## Task prompt
Whenever a line in the entries below contains the string "computer", copy that line.

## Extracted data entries
* * * *
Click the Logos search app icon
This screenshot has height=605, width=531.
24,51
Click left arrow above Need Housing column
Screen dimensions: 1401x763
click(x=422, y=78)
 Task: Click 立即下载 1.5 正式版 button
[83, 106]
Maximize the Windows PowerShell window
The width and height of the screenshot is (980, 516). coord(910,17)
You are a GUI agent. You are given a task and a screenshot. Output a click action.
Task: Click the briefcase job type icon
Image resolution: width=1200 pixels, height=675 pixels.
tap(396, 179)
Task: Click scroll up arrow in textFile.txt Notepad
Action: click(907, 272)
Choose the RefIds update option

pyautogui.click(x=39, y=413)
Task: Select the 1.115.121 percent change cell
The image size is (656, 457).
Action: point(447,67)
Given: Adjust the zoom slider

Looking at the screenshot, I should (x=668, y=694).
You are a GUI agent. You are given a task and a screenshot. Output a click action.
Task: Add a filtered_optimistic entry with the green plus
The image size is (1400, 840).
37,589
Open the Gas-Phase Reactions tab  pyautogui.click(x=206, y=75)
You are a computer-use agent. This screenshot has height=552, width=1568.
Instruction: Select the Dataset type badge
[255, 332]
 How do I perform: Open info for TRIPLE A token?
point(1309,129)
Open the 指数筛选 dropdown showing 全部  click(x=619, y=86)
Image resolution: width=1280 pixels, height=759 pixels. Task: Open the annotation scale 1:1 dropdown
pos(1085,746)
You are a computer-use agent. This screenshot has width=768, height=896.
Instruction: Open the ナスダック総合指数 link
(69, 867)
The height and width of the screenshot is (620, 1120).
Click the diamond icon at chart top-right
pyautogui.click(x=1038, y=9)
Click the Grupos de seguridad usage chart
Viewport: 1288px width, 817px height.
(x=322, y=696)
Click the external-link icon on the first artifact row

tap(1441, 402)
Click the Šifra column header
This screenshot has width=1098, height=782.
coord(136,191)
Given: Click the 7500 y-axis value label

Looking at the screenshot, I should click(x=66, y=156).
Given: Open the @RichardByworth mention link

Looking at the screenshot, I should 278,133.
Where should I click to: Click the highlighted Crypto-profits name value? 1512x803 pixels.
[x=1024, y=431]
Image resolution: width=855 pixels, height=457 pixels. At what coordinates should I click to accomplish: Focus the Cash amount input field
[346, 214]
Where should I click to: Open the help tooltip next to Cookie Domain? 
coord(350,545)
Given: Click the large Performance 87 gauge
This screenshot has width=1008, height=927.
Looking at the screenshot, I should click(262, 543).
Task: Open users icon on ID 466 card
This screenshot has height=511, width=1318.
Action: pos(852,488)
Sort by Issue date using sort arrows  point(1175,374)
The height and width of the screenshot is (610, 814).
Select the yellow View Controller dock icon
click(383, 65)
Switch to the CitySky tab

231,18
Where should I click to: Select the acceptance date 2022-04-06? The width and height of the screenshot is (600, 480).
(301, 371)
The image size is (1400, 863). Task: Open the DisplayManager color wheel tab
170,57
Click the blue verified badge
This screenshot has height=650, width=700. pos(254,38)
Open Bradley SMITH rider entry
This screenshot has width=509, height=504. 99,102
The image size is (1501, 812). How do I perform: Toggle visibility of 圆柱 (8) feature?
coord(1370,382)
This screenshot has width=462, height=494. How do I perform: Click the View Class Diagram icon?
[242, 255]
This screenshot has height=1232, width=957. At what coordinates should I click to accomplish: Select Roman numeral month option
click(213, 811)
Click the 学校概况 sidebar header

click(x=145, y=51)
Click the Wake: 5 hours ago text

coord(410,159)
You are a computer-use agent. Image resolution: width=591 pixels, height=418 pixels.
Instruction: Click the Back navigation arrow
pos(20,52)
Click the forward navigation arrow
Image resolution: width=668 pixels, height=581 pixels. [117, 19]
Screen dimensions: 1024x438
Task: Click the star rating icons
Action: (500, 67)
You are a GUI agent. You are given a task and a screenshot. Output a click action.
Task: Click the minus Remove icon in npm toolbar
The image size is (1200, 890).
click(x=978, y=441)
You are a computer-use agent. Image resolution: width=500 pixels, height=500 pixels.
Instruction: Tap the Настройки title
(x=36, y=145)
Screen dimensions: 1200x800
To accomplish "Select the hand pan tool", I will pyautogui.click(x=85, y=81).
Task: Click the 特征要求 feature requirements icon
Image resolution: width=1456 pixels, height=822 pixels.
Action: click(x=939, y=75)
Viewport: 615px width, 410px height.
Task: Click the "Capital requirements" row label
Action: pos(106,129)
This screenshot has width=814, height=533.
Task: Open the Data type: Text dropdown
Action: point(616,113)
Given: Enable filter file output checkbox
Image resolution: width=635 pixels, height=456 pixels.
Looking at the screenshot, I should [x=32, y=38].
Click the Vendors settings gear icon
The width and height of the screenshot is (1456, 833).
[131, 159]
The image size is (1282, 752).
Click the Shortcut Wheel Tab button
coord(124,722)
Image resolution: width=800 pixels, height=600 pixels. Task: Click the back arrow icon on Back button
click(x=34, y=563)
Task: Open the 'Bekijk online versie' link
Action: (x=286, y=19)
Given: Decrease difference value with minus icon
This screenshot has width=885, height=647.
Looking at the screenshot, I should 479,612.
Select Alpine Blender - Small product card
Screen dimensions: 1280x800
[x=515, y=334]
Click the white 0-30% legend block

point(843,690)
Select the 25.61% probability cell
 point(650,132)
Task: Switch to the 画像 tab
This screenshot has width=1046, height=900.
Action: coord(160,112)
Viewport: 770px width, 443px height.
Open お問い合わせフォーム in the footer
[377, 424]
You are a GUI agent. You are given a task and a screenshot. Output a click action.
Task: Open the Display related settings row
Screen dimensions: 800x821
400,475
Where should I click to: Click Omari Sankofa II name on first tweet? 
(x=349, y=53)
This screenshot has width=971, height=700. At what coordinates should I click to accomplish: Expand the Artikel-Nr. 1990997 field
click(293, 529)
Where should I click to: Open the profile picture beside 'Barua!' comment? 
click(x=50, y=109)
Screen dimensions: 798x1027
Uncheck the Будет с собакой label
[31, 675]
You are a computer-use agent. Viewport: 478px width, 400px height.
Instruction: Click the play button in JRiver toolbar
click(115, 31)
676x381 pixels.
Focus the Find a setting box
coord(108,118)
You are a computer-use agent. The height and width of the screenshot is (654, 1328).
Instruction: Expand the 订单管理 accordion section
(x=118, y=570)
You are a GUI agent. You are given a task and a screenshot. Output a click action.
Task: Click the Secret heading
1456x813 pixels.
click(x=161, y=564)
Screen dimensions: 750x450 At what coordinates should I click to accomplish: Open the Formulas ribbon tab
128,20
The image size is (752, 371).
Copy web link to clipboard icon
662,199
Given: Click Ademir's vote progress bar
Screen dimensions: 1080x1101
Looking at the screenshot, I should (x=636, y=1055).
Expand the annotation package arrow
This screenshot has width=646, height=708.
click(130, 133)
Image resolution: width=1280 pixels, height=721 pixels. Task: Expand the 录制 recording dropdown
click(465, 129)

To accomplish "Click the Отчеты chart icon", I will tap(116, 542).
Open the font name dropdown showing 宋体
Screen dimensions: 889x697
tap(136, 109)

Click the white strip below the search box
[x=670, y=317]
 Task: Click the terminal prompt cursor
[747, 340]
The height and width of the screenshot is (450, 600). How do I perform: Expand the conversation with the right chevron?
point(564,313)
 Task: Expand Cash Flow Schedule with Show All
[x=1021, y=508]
* * * *
## Reply to the task
You are a computer-use agent. This screenshot has height=552, width=1568.
You are a computer-use agent. This screenshot has width=768, height=896.
You are a computer-use agent. Image resolution: width=591 pixels, height=418 pixels.
You are a computer-use agent. Image resolution: width=500 pixels, height=500 pixels.
You are a computer-use agent. Viewport: 478px width, 400px height.
You are a computer-use agent. The height and width of the screenshot is (654, 1328).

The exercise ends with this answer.